§ **HOW TO COMPLETE THIS TASK**
Return, verbatim and in full, the records that follow, but not their pictures.

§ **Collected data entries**

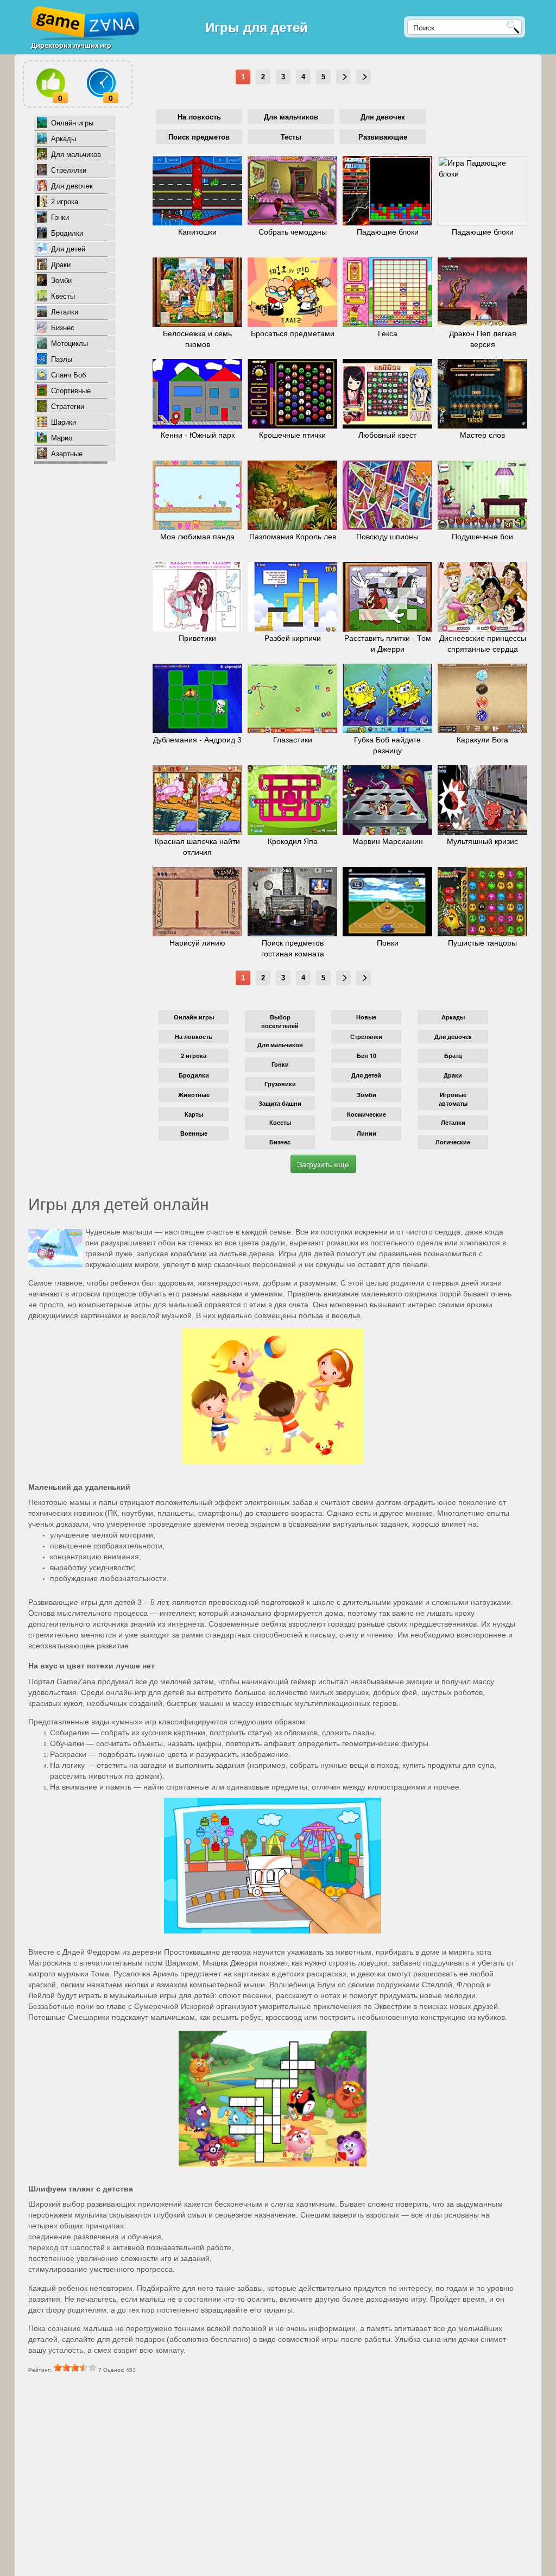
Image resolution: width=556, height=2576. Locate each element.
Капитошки (197, 232)
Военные (193, 1133)
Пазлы (61, 359)
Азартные (67, 454)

§ **COMPLETED TASK**
Image resolution: width=556, height=2576. Locate each element.
Капитошки (197, 232)
Военные (193, 1133)
Пазлы (61, 359)
Азартные (67, 454)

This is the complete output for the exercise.